* Problem statement
Convert the lines below into a JSON list of strings, one string per line, leaving out blank lines.

* Source records
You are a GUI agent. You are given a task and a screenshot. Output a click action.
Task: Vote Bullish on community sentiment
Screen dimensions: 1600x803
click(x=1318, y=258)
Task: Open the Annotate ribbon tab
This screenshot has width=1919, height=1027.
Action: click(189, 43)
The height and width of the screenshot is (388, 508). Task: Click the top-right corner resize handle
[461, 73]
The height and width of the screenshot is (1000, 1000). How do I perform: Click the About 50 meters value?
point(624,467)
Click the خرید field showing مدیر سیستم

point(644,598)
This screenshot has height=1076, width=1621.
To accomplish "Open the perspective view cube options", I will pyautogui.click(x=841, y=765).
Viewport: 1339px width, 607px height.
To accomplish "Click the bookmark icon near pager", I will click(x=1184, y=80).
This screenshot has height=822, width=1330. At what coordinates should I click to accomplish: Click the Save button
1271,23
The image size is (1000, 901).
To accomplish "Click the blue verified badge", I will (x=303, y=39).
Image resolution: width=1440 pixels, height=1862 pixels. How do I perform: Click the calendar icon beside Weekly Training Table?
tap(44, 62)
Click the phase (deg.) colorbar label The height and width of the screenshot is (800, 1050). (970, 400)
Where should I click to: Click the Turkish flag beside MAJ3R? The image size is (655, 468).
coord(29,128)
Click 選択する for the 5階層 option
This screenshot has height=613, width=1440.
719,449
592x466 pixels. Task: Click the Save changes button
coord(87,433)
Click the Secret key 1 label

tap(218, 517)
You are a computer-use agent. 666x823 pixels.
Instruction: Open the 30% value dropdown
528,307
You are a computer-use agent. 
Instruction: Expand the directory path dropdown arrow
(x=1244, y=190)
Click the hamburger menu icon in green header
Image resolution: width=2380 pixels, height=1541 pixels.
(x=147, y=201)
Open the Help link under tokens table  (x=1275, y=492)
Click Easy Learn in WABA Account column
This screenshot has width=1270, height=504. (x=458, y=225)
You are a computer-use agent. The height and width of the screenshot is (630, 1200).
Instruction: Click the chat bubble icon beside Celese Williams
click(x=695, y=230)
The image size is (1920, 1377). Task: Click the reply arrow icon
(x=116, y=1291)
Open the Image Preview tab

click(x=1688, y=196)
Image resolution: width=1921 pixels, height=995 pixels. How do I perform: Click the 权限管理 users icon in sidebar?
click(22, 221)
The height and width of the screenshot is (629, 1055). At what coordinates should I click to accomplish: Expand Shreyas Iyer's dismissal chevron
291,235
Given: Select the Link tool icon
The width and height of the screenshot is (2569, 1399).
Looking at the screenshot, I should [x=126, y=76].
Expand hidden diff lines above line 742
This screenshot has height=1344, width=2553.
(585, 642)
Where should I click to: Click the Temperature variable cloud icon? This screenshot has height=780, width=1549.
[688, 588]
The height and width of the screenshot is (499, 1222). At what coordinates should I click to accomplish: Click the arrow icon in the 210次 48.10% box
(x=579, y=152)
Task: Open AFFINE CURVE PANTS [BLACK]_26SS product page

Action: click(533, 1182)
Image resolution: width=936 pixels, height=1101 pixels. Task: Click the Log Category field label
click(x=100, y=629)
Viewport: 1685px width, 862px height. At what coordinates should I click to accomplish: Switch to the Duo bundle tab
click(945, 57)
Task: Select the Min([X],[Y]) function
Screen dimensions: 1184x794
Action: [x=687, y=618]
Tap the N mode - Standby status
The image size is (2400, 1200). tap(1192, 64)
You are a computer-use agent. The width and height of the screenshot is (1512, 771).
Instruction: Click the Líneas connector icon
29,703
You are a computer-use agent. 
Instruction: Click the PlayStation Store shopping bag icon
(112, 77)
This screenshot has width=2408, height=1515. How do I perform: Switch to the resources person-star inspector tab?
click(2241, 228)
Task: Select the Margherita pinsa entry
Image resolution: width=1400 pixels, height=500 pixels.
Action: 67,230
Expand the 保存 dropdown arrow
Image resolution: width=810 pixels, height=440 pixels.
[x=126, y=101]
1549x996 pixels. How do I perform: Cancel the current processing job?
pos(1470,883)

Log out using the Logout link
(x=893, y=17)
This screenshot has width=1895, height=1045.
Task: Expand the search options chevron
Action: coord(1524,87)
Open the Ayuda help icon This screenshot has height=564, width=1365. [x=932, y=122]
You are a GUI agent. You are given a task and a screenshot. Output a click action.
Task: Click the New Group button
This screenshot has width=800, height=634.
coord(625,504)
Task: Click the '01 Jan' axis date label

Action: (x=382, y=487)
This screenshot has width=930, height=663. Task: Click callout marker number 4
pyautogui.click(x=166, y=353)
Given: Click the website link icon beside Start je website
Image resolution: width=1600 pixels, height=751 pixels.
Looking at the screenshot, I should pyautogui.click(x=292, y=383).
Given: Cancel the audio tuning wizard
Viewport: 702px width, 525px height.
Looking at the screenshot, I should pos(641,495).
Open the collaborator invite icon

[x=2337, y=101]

* Solution
[
  "You are a GUI agent. You are given a task and a screenshot. Output a click action.",
  "Task: Vote Bullish on community sentiment",
  "Screen dimensions: 1600x803",
  "click(x=1318, y=258)",
  "Task: Open the Annotate ribbon tab",
  "This screenshot has width=1919, height=1027.",
  "Action: click(189, 43)",
  "The height and width of the screenshot is (388, 508). Task: Click the top-right corner resize handle",
  "[461, 73]",
  "The height and width of the screenshot is (1000, 1000). How do I perform: Click the About 50 meters value?",
  "point(624,467)",
  "Click the خرید field showing مدیر سیستم",
  "point(644,598)",
  "This screenshot has height=1076, width=1621.",
  "To accomplish \"Open the perspective view cube options\", I will pyautogui.click(x=841, y=765).",
  "Viewport: 1339px width, 607px height.",
  "To accomplish \"Click the bookmark icon near pager\", I will click(x=1184, y=80).",
  "This screenshot has height=822, width=1330. At what coordinates should I click to accomplish: Click the Save button",
  "1271,23",
  "The image size is (1000, 901).",
  "To accomplish \"Click the blue verified badge\", I will (x=303, y=39).",
  "Image resolution: width=1440 pixels, height=1862 pixels. How do I perform: Click the calendar icon beside Weekly Training Table?",
  "tap(44, 62)",
  "Click the phase (deg.) colorbar label The height and width of the screenshot is (800, 1050). (970, 400)",
  "Where should I click to: Click the Turkish flag beside MAJ3R? The image size is (655, 468).",
  "coord(29,128)",
  "Click 選択する for the 5階層 option",
  "This screenshot has height=613, width=1440.",
  "719,449",
  "592x466 pixels. Task: Click the Save changes button",
  "coord(87,433)",
  "Click the Secret key 1 label",
  "tap(218, 517)",
  "You are a computer-use agent. 666x823 pixels.",
  "Instruction: Open the 30% value dropdown",
  "528,307",
  "You are a computer-use agent. ",
  "Instruction: Expand the directory path dropdown arrow",
  "(x=1244, y=190)",
  "Click the hamburger menu icon in green header",
  "Image resolution: width=2380 pixels, height=1541 pixels.",
  "(x=147, y=201)",
  "Open the Help link under tokens table  (x=1275, y=492)",
  "Click Easy Learn in WABA Account column",
  "This screenshot has width=1270, height=504. (x=458, y=225)",
  "You are a computer-use agent. The height and width of the screenshot is (630, 1200).",
  "Instruction: Click the chat bubble icon beside Celese Williams",
  "click(x=695, y=230)",
  "The image size is (1920, 1377). Task: Click the reply arrow icon",
  "(x=116, y=1291)",
  "Open the Image Preview tab",
  "click(x=1688, y=196)",
  "Image resolution: width=1921 pixels, height=995 pixels. How do I perform: Click the 权限管理 users icon in sidebar?",
  "click(22, 221)",
  "The height and width of the screenshot is (629, 1055). At what coordinates should I click to accomplish: Expand Shreyas Iyer's dismissal chevron",
  "291,235",
  "Given: Select the Link tool icon",
  "The width and height of the screenshot is (2569, 1399).",
  "Looking at the screenshot, I should [x=126, y=76].",
  "Expand hidden diff lines above line 742",
  "This screenshot has height=1344, width=2553.",
  "(585, 642)",
  "Where should I click to: Click the Temperature variable cloud icon? This screenshot has height=780, width=1549.",
  "[688, 588]",
  "The height and width of the screenshot is (499, 1222). At what coordinates should I click to accomplish: Click the arrow icon in the 210次 48.10% box",
  "(x=579, y=152)",
  "Task: Open AFFINE CURVE PANTS [BLACK]_26SS product page",
  "Action: click(533, 1182)",
  "Image resolution: width=936 pixels, height=1101 pixels. Task: Click the Log Category field label",
  "click(x=100, y=629)",
  "Viewport: 1685px width, 862px height. At what coordinates should I click to accomplish: Switch to the Duo bundle tab",
  "click(945, 57)",
  "Task: Select the Min([X],[Y]) function",
  "Screen dimensions: 1184x794",
  "Action: [x=687, y=618]",
  "Tap the N mode - Standby status",
  "The image size is (2400, 1200). tap(1192, 64)",
  "You are a computer-use agent. The width and height of the screenshot is (1512, 771).",
  "Instruction: Click the Líneas connector icon",
  "29,703",
  "You are a computer-use agent. ",
  "Instruction: Click the PlayStation Store shopping bag icon",
  "(112, 77)",
  "This screenshot has width=2408, height=1515. How do I perform: Switch to the resources person-star inspector tab?",
  "click(2241, 228)",
  "Task: Select the Margherita pinsa entry",
  "Image resolution: width=1400 pixels, height=500 pixels.",
  "Action: 67,230",
  "Expand the 保存 dropdown arrow",
  "Image resolution: width=810 pixels, height=440 pixels.",
  "[x=126, y=101]",
  "1549x996 pixels. How do I perform: Cancel the current processing job?",
  "pos(1470,883)",
  "Log out using the Logout link",
  "(x=893, y=17)",
  "This screenshot has width=1895, height=1045.",
  "Task: Expand the search options chevron",
  "Action: coord(1524,87)",
  "Open the Ayuda help icon This screenshot has height=564, width=1365. [x=932, y=122]",
  "You are a GUI agent. You are given a task and a screenshot. Output a click action.",
  "Task: Click the New Group button",
  "This screenshot has width=800, height=634.",
  "coord(625,504)",
  "Task: Click the '01 Jan' axis date label",
  "Action: (x=382, y=487)",
  "This screenshot has width=930, height=663. Task: Click callout marker number 4",
  "pyautogui.click(x=166, y=353)",
  "Given: Click the website link icon beside Start je website",
  "Image resolution: width=1600 pixels, height=751 pixels.",
  "Looking at the screenshot, I should pyautogui.click(x=292, y=383).",
  "Given: Cancel the audio tuning wizard",
  "Viewport: 702px width, 525px height.",
  "Looking at the screenshot, I should pos(641,495).",
  "Open the collaborator invite icon",
  "[x=2337, y=101]"
]